▶ **TASK REQUIREMENTS**
Write out every line of the material below without changing a single character.

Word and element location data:
:::
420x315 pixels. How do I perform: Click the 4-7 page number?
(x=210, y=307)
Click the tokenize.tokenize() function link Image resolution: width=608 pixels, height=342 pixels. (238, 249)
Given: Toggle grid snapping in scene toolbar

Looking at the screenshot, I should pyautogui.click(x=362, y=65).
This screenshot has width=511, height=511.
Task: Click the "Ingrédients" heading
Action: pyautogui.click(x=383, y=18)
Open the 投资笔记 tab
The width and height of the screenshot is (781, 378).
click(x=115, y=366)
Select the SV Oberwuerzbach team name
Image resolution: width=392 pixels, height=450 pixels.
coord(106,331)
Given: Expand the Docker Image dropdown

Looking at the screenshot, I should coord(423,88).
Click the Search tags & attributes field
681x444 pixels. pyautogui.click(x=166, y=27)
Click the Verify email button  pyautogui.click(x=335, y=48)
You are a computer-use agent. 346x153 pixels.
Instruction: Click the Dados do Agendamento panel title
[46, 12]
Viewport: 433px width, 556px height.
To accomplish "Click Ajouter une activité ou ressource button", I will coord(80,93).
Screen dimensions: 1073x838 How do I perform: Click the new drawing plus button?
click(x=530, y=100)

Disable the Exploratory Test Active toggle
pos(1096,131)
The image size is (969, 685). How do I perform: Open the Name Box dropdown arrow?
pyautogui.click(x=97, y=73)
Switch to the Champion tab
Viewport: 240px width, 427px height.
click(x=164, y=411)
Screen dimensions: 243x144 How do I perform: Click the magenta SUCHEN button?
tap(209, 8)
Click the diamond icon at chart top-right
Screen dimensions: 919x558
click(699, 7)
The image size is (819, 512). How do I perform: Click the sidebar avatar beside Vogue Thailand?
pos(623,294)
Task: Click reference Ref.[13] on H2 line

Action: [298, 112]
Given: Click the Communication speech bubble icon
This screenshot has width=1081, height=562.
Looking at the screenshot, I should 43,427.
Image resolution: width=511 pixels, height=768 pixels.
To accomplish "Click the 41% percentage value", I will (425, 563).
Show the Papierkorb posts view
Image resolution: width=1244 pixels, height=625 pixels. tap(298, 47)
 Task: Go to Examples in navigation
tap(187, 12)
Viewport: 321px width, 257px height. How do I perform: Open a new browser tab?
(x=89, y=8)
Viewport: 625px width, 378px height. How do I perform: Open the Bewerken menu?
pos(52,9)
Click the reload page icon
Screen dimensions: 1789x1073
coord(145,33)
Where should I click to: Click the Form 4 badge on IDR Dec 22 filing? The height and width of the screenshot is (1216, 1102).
:::
▶ **PROBLEM SOLUTION**
420x315 pixels. How do I perform: Click the 4-7 page number?
(x=210, y=307)
Click the tokenize.tokenize() function link Image resolution: width=608 pixels, height=342 pixels. (238, 249)
Given: Toggle grid snapping in scene toolbar

Looking at the screenshot, I should pyautogui.click(x=362, y=65).
This screenshot has width=511, height=511.
Task: Click the "Ingrédients" heading
Action: pyautogui.click(x=383, y=18)
Open the 投资笔记 tab
The width and height of the screenshot is (781, 378).
click(x=115, y=366)
Select the SV Oberwuerzbach team name
Image resolution: width=392 pixels, height=450 pixels.
coord(106,331)
Given: Expand the Docker Image dropdown

Looking at the screenshot, I should coord(423,88).
Click the Search tags & attributes field
681x444 pixels. pyautogui.click(x=166, y=27)
Click the Verify email button  pyautogui.click(x=335, y=48)
You are a computer-use agent. 346x153 pixels.
Instruction: Click the Dados do Agendamento panel title
[46, 12]
Viewport: 433px width, 556px height.
To accomplish "Click Ajouter une activité ou ressource button", I will coord(80,93).
Screen dimensions: 1073x838 How do I perform: Click the new drawing plus button?
click(x=530, y=100)

Disable the Exploratory Test Active toggle
pos(1096,131)
The image size is (969, 685). How do I perform: Open the Name Box dropdown arrow?
pyautogui.click(x=97, y=73)
Switch to the Champion tab
Viewport: 240px width, 427px height.
click(x=164, y=411)
Screen dimensions: 243x144 How do I perform: Click the magenta SUCHEN button?
tap(209, 8)
Click the diamond icon at chart top-right
Screen dimensions: 919x558
click(699, 7)
The image size is (819, 512). How do I perform: Click the sidebar avatar beside Vogue Thailand?
pos(623,294)
Task: Click reference Ref.[13] on H2 line

Action: [298, 112]
Given: Click the Communication speech bubble icon
This screenshot has width=1081, height=562.
Looking at the screenshot, I should 43,427.
Image resolution: width=511 pixels, height=768 pixels.
To accomplish "Click the 41% percentage value", I will (425, 563).
Show the Papierkorb posts view
Image resolution: width=1244 pixels, height=625 pixels. tap(298, 47)
 Task: Go to Examples in navigation
tap(187, 12)
Viewport: 321px width, 257px height. How do I perform: Open a new browser tab?
(x=89, y=8)
Viewport: 625px width, 378px height. How do I perform: Open the Bewerken menu?
pos(52,9)
Click the reload page icon
Screen dimensions: 1789x1073
coord(145,33)
Where should I click to: Click the Form 4 badge on IDR Dec 22 filing? The height and width of the screenshot is (1216, 1102).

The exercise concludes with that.